How to escape a character out of Basic Multilingual Plane?

允我心安 提交于 2019-12-24 02:27:35

问题


For characters in Basic Multilingual Plane, we can use '\uxxxx' escape it. For example, you can use /[\u4e00-\u9fff]/ to match a common chinese character(0x4e00-0x9fff is the range of CJK Unified Ideographs).

But for characters out of Basic Multilingual Plane, their codes are bigger than 0xffff. So you can't use format '\uxxxx' to escape it, because '\u20000' means character '\u2000' and character '0', not a character which code is 0x20000.

How can I escape characters out of Basic Multilingual Plane? Use those characters directly is not a good idea, because they can't show in most fonts.


回答1:


You can use a pair of escaped surrogate code points, as described in @duskwuff’s answer.

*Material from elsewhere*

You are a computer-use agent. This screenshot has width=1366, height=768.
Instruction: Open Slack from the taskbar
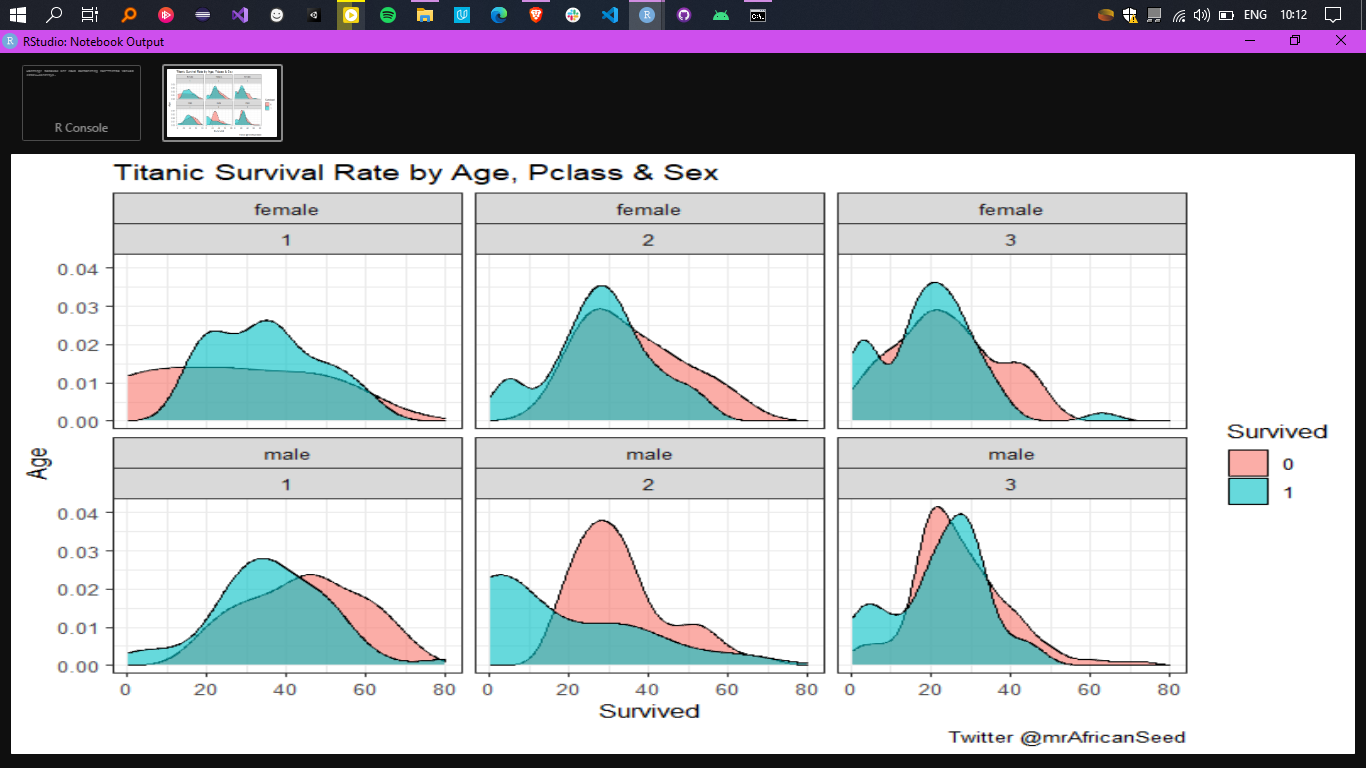[x=573, y=14]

You can use my Full Unicode input utility to get the notations (button “Show \u”), or use the Fileformat.info character search to find them out (item “C/C++/Java source code”, because JavaScript uses the same notation here).

Alternatively, you can enter the characters directly: “You can enter non-BMP characters as such into string literals in your JavaScript code,whether in a separate file or as embedded in HTML. Naturally, you need suitable Unicode support in the editor you use. But JavaScript implementations need not support non-BMP characters in program source. They may, and modern browser implementations generally do.” (Going Global with JavaScript and Globalize.js, p. 177) There are some caveats like properly declaring the character encoding.

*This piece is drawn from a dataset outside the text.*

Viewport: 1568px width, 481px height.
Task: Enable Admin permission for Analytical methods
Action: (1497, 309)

Font support is a different issue, but when working with characters, you generally want to see them at some point anyway, at least in testing. So you more or less need some font(s) that cover the characters. The Fileformat.info pages also contain links to browser support info, such as (U+20000) Font Support – a good starting point, though not quite complete. For example, U+20000 '𠀀' is also supported in SimSun-ExtB




回答2:


Characters outside the BMP are not recognized directly by Javascript -- they're represented internally as UTF-16 surrogate pairs. For instance, the character you mentioned, U+20000 (currently allocated to "CJK Unified Ideographs Ext. B") is represented as the surrogate pair U+D840 U+DC00. As a Javascript string, this would simply be "\u2840\uDC00". (Note that s.length is 2 for this string, even though it displays as a single character.)

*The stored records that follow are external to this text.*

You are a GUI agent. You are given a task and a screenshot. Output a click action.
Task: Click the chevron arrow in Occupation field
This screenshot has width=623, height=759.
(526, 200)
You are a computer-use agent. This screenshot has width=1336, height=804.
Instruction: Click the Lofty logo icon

Wikipedia has details on the encoding scheme used.




回答3:


Interesting problem.

Now that we have ES6, we can do this:

let newSpeak = '\u{1F4A9}'

Note that internally it's still UTF-16 with surrogate pairs:

newSpeak.length === 2 // "wrong"
[...newSpeak].length === 1
newSpeak === '\uD83D\uDCA9'

Unicode is huge.

Also, it's not just the literals:

newSpeak.charCodeAt(0) === 0xD83D // "wrong"
newSpeak.codePointAt(0) === 0x1F4A9

String.fromCharCode(0x1F4A9) !== newSpeak
String.fromCodePoint(0x1F4A9) === newSpeak

for (let i = 0; i < newSpeak.length; i++) console.log(newSpeak[i]) // "wrong"
for (let c of newSpeak) console.log(c)

[...'🏃🚚'].map(c => `__${c}`).join('') === "__🏃__🚚"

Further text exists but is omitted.